Helping families manage added stress, both general anxiety and situational stress, e.g., at the time their child’s health declines, or managing their child’s school experience when the school is not fully accommodating of their child’s needs, is another goal. We have introduced mindfulness-cognitive therapy to the CF care team and shown that it improves provider empathy and ability to work in the moment with fewer anxious or depressive thoughts. We are poised to offer this intervention to families who sense a need. Will we improve family wellness and ability to meet their children’s needs, as well as health outcomes? We intend to obtain answers to these questions. Will what we learn working with CF families translate to improving quality of life for families of children with other chronic disorders. We think so and welcome efforts by other subspecialties to provide evidence for family benefit in other chronic disease populations.

A concern that is repeatedly shared by parents is that their child with extensive health care needs has benefited from excellent pediatric care, but no one has asked them “How are you doing?” Opening that conversation is a new opportunity for us, one that is being promoted by a current project, the Roadmap Project” that is led by Dr Carole Lannon, sponsored by the American Board of Pediatrics Foundation, and that has invited a spectrum of parents, providers, educators and disorder specific foundations to create guidance within the medical system that will advantage families of children with complex chronic disorders.

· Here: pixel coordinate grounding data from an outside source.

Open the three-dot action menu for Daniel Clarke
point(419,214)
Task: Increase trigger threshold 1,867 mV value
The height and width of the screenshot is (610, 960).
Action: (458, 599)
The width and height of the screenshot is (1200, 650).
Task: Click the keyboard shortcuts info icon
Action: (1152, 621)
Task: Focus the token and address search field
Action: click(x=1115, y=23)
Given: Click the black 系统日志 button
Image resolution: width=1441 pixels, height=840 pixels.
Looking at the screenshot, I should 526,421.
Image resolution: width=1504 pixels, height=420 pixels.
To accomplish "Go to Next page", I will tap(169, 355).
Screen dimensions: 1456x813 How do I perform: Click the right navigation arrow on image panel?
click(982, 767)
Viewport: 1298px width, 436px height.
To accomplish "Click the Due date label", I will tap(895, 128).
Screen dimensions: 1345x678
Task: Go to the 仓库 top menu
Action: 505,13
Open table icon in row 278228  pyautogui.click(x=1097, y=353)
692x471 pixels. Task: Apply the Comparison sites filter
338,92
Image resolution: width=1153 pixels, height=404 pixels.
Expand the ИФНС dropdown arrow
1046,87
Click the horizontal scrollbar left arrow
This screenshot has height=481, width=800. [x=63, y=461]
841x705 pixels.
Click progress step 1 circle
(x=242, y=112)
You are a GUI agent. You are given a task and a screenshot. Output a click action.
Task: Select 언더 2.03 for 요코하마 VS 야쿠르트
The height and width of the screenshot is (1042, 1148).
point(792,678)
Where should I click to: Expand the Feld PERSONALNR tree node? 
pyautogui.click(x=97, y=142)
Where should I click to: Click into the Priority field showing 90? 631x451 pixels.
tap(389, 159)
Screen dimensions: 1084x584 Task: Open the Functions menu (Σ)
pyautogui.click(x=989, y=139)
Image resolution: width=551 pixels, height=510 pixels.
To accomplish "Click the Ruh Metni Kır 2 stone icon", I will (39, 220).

There is a perspective that I believe should serve pediatric care, education and research in its quest to continuously improve the health of children and families. The successes of neonatal and pediatric critical care, of better therapies for children with disability and life-threatening chronic disease, have swelled the number of children living with disabling conditions. Dr James Perrin has reminded us that the prevalence of function-limiting chronic disease in childhood has increased four-fold since the 1960s.21

Disabling and life threatening chronic disease represents as much as 3–5% of the childhood population.22 Cincinnati Children’s Hospital has three times as many beds now as 25 years ago. Similar expansion of beds has occurred in most child health care facilities. Who fills these beds? In large part, it is medically challenging children with chronic disease. Who cares for these children the large majority of the time: it is not us: it is the family, at home.

We celebrate our therapeutic successes, and rightly so. Nevertheless, we need to pose a related question. Will we take responsibility for the unintended consequences of our successes, the added family caregiving burden”? I hope the answer is “YES”.

Big challenges and even greater opportunities lie in our future. It is my dream, my vision for 2025, that many more children experience healthy physical and behavioral development from the earliest moments in their lives, and that families thrive owing to the contributions of pediatrics across all dimensions of health. I am optimistic that, collectively, we can convert opportunities into healthier and happier children and families. Best wishes to all in within pediatric community in this quest.